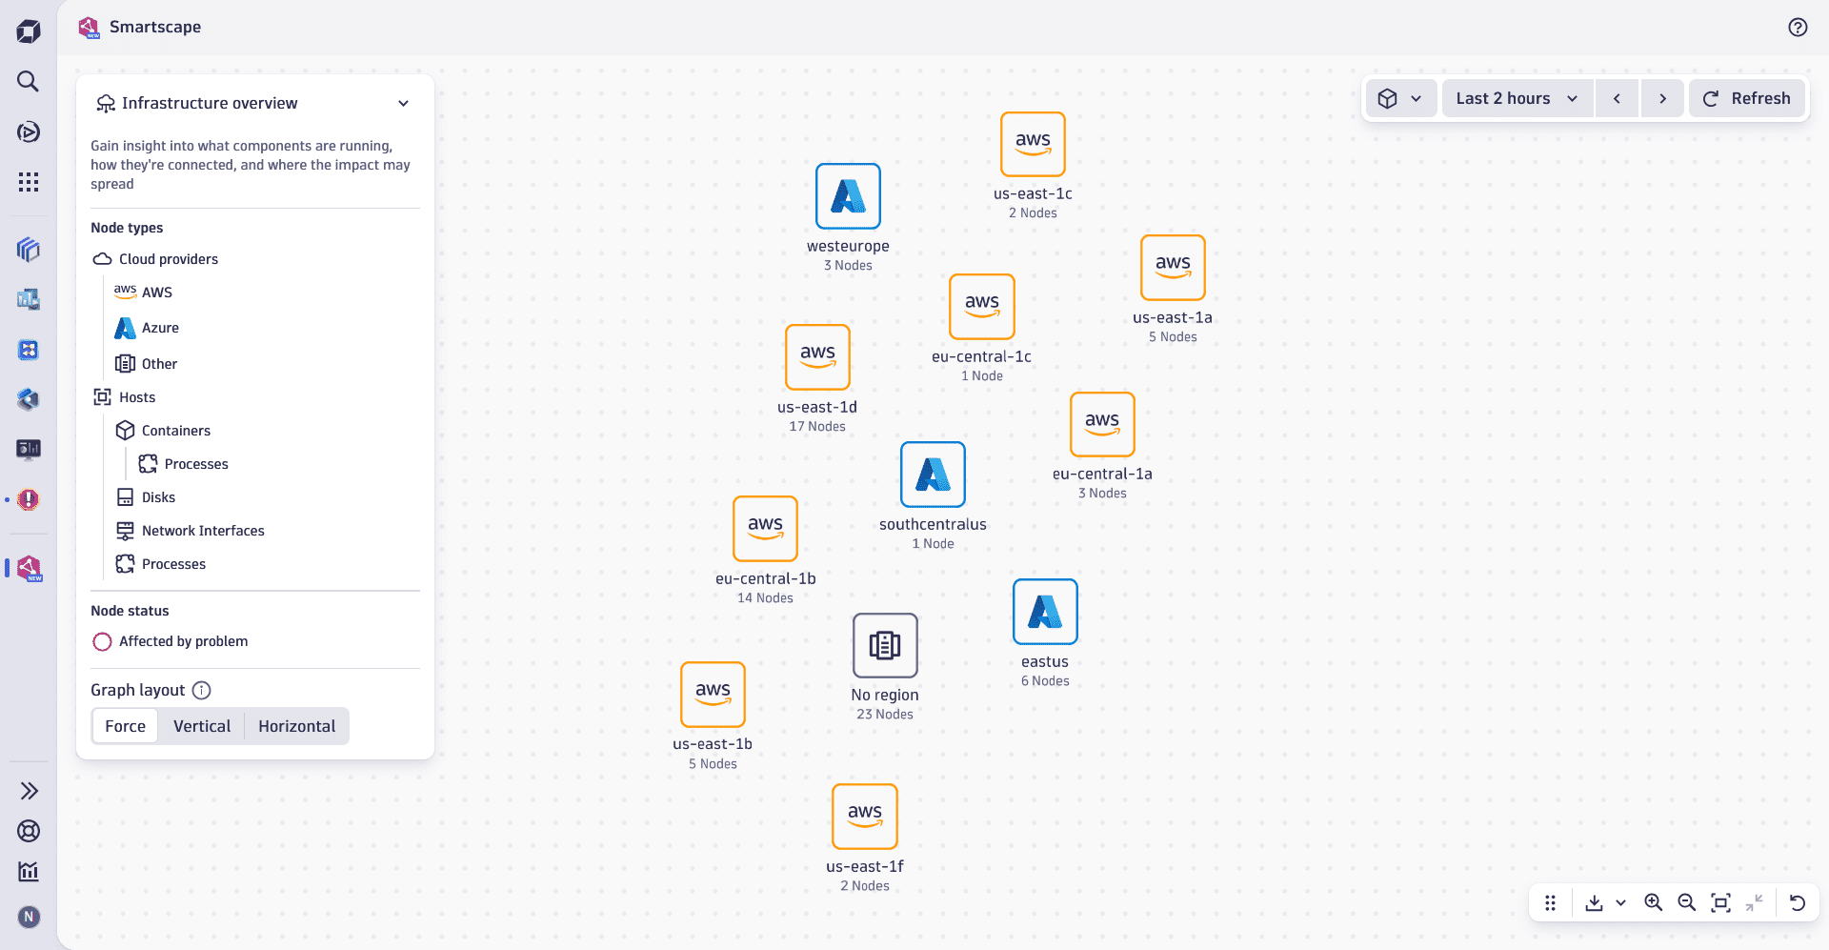Select the search icon in the left rail
This screenshot has width=1829, height=950.
pyautogui.click(x=28, y=82)
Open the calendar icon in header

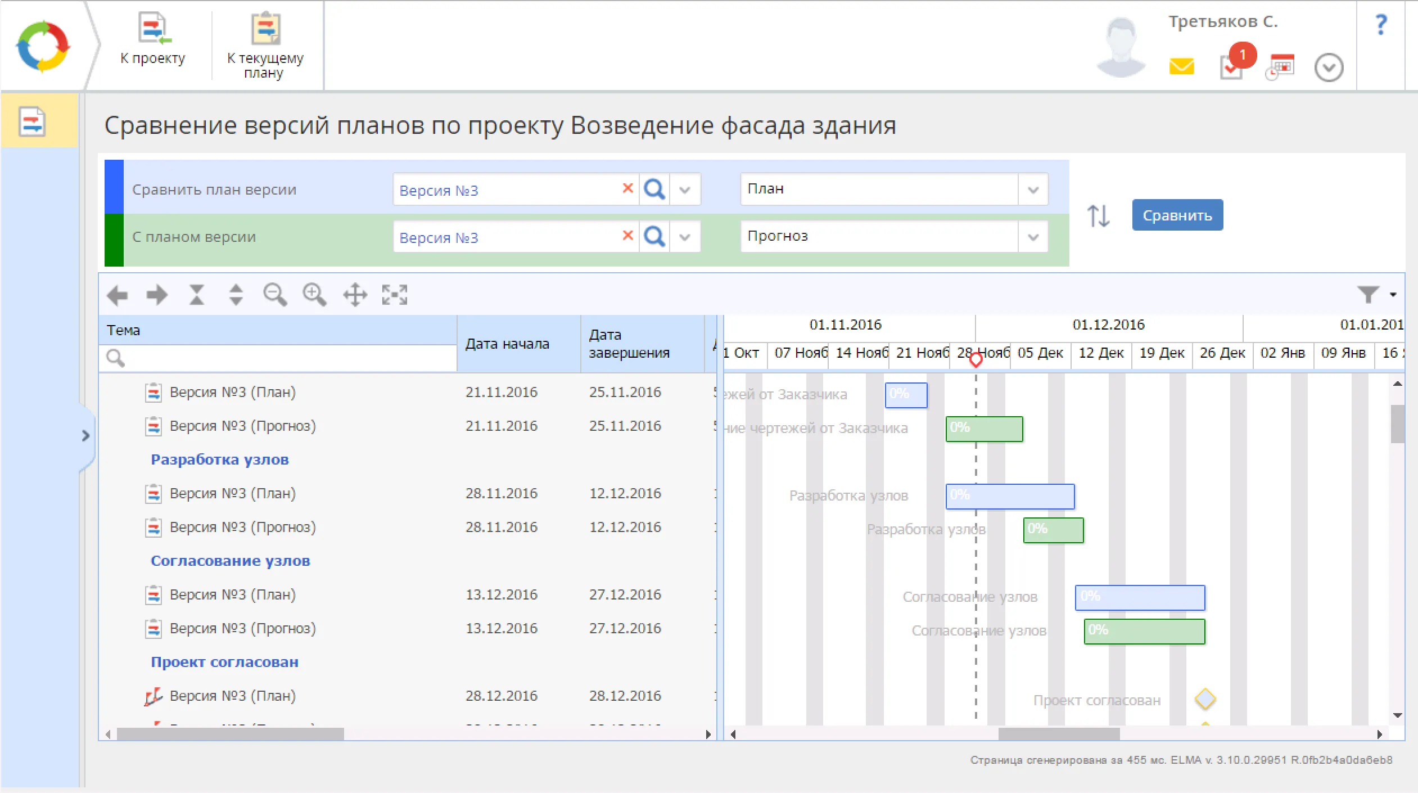tap(1281, 67)
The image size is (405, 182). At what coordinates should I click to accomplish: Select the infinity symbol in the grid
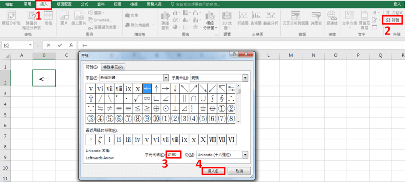click(146, 98)
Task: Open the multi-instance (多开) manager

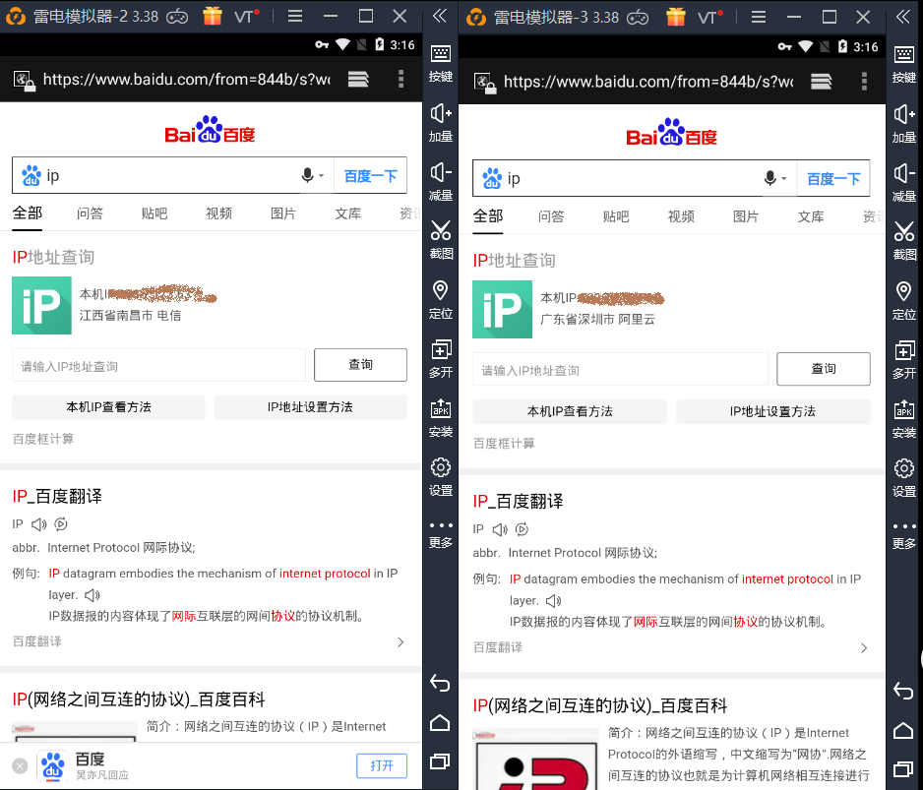Action: coord(440,351)
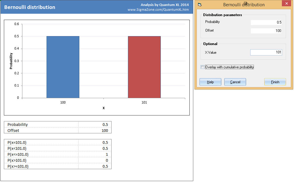Click the P(x=101.0) row label
Screen dimensions: 295x182
pyautogui.click(x=19, y=142)
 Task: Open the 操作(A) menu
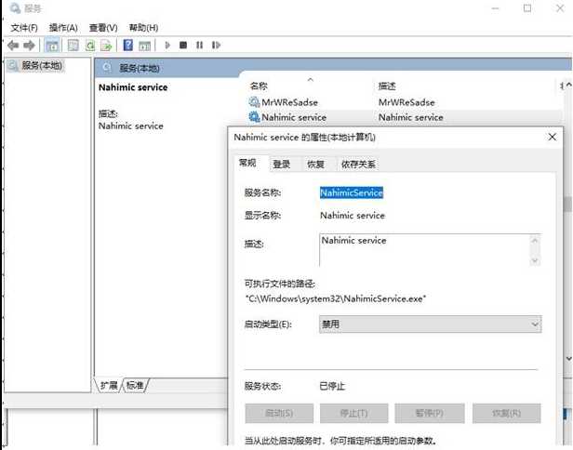click(x=63, y=28)
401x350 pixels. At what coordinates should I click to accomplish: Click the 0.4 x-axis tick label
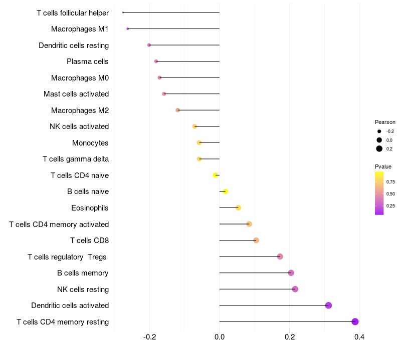pos(359,337)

EXERCISE DESCRIPTION:
Write out every line of the items above word for word, leaving out the pictures.

TASK RESULT:
Select the search icon in the left rail
This screenshot has width=1829, height=950.
pyautogui.click(x=28, y=82)
Open the calendar icon in header

tap(1281, 67)
The image size is (405, 182). At what coordinates should I click to accomplish: Select the infinity symbol in the grid
click(146, 98)
Task: Open the multi-instance (多开) manager

Action: coord(440,351)
Click the P(x=101.0) row label
Screen dimensions: 295x182
pyautogui.click(x=19, y=142)
 Task: Open the 操作(A) menu
click(x=63, y=28)
401x350 pixels. At what coordinates should I click to accomplish: Click the 0.4 x-axis tick label
pos(359,337)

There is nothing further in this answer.